Now change the temperature to match the outside temp of when the audio was recorded.  This is because the speed of sound travels faster in warmer air, and this needs to be taken into account for accurate Doppler calculations (default is 0 deg C).  Next hit the compute doppler button. It will spit out a speed based on the freq pts chosen.


Warning, some technical info below!
----------------------------------

You want to use an FFT length that gives you somewhere around 5-10Hz of spectral resolution or 50-100ms of time resoultion. That is a good starting point.

Increasing the FFT length will allow you to better estimate frequencies that are constant in the plot (you will see the lines get much tighter) but the area of changing freqs (like the overhead pass part of the curve) will get "blockier". The is the classic compromise in the spectrogram method. Likewise, decreasing the FFT length will give more error in the constant frequency areas, but it will give the overhead pass better resolution.

This is called time-bandwidth product. Increasing the FFT length gives better freq. determination (a constant tone in the file) at the cost of worse time resolution (being able to tell when a tone started and stopped in the file). Decreasing the FFT length gives better time resolution at the cost of worse freq. determination. There are ways to mitigate these issues, like moving to wavelet processing. But that is probably overkill here.

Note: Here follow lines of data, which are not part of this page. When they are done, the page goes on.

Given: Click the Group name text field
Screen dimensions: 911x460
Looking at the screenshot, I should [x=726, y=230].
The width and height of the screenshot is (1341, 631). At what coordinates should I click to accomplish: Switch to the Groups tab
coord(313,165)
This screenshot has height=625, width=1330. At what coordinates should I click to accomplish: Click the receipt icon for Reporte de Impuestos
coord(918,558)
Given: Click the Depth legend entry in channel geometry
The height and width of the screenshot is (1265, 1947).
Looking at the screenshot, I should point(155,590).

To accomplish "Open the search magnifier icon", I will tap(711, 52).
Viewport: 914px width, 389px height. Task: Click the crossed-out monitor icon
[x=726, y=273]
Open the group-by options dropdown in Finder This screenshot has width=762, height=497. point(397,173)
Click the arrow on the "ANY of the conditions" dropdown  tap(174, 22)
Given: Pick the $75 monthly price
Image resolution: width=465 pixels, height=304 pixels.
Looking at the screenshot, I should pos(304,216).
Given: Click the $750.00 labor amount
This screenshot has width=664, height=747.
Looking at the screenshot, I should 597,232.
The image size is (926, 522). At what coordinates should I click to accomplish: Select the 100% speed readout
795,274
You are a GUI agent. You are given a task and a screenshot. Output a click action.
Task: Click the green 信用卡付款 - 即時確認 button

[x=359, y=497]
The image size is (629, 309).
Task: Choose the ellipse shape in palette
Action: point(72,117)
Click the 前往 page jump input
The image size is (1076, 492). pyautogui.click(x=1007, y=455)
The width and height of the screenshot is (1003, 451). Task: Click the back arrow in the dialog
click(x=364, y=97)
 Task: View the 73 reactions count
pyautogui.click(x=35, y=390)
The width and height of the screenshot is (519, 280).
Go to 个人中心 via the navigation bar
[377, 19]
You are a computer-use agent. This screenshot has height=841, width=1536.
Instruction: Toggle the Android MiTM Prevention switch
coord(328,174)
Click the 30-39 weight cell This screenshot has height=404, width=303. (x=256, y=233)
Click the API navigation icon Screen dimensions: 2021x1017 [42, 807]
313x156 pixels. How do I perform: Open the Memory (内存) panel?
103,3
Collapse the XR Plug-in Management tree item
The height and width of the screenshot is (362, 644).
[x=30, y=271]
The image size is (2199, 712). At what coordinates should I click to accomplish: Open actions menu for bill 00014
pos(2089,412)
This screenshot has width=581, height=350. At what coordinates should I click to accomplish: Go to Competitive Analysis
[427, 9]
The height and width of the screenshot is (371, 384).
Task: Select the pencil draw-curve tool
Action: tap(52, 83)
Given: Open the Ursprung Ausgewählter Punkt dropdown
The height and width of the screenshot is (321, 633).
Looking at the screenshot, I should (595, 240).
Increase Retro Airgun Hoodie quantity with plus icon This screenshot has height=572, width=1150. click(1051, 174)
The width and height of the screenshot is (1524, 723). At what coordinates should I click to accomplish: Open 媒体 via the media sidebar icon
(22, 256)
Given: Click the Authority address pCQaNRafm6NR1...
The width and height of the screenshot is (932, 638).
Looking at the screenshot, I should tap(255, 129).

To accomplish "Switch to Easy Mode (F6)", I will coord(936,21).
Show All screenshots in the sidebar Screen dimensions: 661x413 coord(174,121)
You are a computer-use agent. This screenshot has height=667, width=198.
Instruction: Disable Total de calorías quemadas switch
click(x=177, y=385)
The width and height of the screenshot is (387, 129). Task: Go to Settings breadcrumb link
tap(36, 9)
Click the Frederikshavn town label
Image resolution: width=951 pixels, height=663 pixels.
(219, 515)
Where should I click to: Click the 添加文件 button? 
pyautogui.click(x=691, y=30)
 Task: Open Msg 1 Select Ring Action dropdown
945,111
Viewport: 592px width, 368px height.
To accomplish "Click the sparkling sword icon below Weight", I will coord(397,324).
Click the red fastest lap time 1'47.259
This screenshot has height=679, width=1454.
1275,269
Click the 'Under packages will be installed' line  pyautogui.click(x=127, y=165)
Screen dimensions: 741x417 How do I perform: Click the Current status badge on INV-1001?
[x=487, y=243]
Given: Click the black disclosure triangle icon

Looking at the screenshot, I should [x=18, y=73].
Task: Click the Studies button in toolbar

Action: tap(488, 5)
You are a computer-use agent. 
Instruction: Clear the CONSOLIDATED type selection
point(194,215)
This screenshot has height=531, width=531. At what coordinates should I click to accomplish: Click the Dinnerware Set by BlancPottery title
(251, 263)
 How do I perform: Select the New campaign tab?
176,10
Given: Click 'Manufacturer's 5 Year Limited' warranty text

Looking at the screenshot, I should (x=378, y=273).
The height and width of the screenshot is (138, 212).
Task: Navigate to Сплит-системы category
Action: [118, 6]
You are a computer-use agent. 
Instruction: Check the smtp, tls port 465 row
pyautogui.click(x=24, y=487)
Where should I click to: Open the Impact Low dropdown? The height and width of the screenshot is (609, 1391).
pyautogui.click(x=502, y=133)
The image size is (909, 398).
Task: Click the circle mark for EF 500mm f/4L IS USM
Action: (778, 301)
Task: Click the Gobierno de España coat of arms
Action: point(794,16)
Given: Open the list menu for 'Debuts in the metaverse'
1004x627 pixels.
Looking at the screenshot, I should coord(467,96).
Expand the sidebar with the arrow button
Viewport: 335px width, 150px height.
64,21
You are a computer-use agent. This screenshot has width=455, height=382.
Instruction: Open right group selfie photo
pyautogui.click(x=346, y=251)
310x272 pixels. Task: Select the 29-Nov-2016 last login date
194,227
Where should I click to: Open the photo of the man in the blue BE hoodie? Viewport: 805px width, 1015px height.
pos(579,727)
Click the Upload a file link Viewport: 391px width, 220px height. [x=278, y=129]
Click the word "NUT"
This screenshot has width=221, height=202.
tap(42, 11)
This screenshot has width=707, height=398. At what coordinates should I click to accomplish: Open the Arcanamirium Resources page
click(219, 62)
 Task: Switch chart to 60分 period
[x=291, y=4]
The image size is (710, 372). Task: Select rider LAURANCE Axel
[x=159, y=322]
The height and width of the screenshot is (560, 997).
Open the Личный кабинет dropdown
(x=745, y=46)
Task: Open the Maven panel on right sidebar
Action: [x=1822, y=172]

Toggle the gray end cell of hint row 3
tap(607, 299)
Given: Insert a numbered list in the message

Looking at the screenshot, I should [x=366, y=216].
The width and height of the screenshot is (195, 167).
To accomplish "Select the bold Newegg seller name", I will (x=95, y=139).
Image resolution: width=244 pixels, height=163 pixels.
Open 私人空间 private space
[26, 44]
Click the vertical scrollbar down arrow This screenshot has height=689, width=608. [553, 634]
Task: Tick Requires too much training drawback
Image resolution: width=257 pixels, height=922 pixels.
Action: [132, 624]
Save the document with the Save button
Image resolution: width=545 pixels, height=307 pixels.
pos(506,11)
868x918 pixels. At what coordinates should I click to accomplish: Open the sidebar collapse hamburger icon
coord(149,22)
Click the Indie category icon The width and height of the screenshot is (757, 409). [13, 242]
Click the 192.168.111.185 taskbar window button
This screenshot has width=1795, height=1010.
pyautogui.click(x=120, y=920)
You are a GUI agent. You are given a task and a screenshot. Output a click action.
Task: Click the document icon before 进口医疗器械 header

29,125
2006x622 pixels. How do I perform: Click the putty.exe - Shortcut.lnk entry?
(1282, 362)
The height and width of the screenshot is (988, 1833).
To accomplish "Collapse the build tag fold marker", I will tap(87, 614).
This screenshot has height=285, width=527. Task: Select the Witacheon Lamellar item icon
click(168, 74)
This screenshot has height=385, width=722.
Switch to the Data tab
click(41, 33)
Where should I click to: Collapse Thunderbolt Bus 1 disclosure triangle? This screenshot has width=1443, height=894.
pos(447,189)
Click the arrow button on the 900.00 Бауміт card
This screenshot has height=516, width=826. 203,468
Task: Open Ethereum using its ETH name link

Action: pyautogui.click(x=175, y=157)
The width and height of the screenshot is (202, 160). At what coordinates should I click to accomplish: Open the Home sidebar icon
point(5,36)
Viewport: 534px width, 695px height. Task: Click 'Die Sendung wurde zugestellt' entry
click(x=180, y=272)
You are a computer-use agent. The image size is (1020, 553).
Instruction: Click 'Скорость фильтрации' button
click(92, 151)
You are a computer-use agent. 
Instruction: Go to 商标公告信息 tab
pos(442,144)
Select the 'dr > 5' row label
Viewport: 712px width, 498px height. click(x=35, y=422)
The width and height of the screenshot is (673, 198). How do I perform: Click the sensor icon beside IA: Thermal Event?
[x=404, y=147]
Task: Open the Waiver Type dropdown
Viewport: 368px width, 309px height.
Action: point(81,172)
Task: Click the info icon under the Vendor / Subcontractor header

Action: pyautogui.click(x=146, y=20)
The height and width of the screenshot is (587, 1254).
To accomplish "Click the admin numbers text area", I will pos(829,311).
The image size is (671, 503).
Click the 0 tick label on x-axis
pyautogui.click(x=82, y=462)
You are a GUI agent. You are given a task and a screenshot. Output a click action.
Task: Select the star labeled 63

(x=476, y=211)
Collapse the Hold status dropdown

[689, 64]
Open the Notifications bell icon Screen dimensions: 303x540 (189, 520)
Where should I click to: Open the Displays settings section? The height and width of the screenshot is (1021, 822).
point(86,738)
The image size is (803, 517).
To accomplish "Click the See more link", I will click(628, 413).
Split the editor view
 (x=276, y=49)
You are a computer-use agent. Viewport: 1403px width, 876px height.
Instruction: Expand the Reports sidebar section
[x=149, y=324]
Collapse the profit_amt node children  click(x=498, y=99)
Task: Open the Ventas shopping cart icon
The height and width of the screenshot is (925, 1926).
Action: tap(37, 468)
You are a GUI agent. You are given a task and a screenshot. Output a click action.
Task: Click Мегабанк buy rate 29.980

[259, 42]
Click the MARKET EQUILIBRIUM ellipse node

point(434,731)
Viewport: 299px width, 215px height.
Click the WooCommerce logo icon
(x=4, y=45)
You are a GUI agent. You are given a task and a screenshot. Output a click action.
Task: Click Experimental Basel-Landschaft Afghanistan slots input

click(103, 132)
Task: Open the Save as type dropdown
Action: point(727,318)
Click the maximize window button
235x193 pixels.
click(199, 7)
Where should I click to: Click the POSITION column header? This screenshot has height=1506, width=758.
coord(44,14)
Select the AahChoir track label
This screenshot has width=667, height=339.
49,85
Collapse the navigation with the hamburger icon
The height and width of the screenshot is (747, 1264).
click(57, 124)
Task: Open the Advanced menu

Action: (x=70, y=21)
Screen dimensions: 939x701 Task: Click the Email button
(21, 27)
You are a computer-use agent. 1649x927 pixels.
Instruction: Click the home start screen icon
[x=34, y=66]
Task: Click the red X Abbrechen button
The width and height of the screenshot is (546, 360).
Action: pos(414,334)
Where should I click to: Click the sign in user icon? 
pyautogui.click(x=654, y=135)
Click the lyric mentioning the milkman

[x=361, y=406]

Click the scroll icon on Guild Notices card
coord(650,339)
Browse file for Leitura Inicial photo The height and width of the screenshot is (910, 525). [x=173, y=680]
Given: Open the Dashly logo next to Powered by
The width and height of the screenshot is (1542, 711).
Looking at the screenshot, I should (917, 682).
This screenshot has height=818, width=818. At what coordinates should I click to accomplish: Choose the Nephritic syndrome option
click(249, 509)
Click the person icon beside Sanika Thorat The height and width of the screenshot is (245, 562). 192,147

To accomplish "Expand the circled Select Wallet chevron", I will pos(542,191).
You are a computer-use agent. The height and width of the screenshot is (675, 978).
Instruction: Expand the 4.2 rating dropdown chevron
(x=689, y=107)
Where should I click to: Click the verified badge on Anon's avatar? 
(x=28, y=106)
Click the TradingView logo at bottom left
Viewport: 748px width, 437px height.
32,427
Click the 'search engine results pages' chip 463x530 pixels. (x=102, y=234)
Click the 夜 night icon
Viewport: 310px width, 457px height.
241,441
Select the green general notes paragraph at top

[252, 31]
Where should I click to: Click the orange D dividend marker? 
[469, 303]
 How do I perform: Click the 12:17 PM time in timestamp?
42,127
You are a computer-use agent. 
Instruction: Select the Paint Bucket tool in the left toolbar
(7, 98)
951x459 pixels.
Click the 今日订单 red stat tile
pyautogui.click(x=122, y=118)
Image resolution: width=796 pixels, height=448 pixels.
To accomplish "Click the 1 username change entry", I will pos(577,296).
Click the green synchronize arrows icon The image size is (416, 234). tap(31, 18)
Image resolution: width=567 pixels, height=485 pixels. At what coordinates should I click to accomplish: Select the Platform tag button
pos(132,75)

For the user, determining the best compromise between freq. and time resolution to estimate the doppler frequencies is part of the process. You want to be able to tell exactly when the overhead pass started and ended with impeccable frequency resolution, but this is something you cant do. In short, improving accuracy of one requirement makes the other one worse. But there is a middle ground.  I have found that a 10Hz freq resolution gives a good compromise and allows very accurate Doppler measurements!